A personal journey 〰️Stay grounded and sane support courtesy of our sponsors Aurora Legal ~~

The London Marathon is undeniably the greatest race of the world.  In 2025 a record breaking £1.1m people entered the ballot for the sheer pleasure of taking on 26.2 miles.  It’s renowned for raising huge amounts of money for charity.  So, if you just want to run it for the experience, its difficult, if not almost impossible to do so.

Each year, runner friends “enter the ballot”, decide whether their odds of getting in might increase by paying for another running top, and await that disappointing email that says you’ve been unsuccessful.  In June 2024 feeling battered having taken on and recovering from the beast that was Hangers Way 50k (ridiculous elevation and trail) I actually got the congratulations email – I was in.

I convinced myself that it was the hangover of Hangers Way that was making me feel less than excited of taking on the challenge that is the London Marathon. The ironic truth was I had already committed to paper why everyone should try an Ultra as it was way easier than a marathon. Yep, I was still terrified of running an actual road marathon.

By the New Year, I could no longer politely ignore the fact that I had a place in the London Marathon, and whilst I was terrified and rather I hadn’t, I felt guilty that others would have bitten my hand off for that place. 

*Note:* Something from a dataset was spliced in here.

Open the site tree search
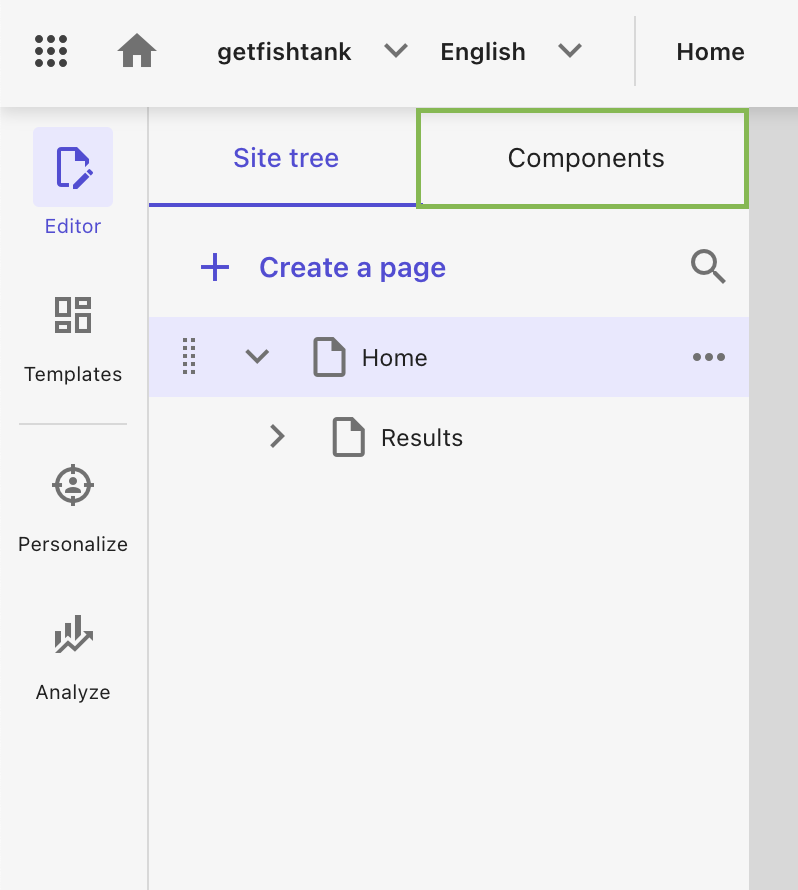The height and width of the screenshot is (890, 798). point(708,267)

Work got particularly challenging, and I was plagued with self-doubt, too busy to train, injury niggles etc.  Nothing was right, let alone on track, and I pretty much spent 4 months not knowing whether I had it in me to get to the start line.  In the final weeks I scaled back, did nothing, tried running, felt awful, and deliberated deferring.  I was worried that I was too injured and unprepared but couldn’t face deferring with the prospect of doing it all again next year and it still not feeling right.  

So in the end I went into complete rest and recovery with a view of just giving it a go.

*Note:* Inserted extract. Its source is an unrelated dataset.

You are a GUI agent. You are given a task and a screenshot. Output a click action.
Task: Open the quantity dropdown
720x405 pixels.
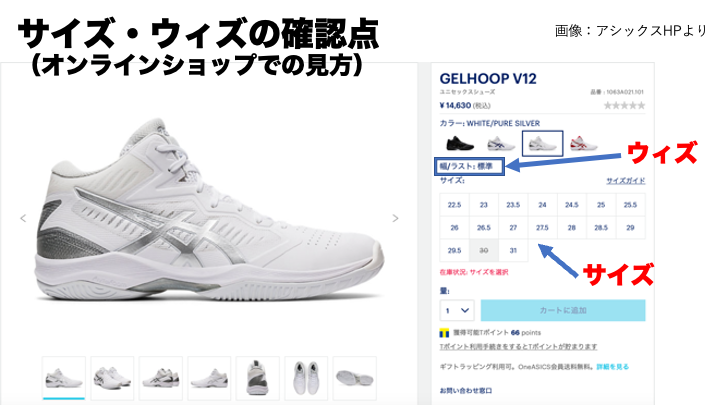point(456,310)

Even the rest and recovery phase of a family walking holiday conspired against me as I tripped and fell hard on some stones bruising my knees again!  But I got to the start line, knowing it was going to be warm and not really knowing how I would fair. 

Marathon and Ultra runners talk about the Taper Tantrums in that taper period, but I think those final weeks of doing absolutely nothing was good for me.  By Saturday night I felt ready to just get out there and get on with it, despite the nerves and thinking I hadn’t done enough in training.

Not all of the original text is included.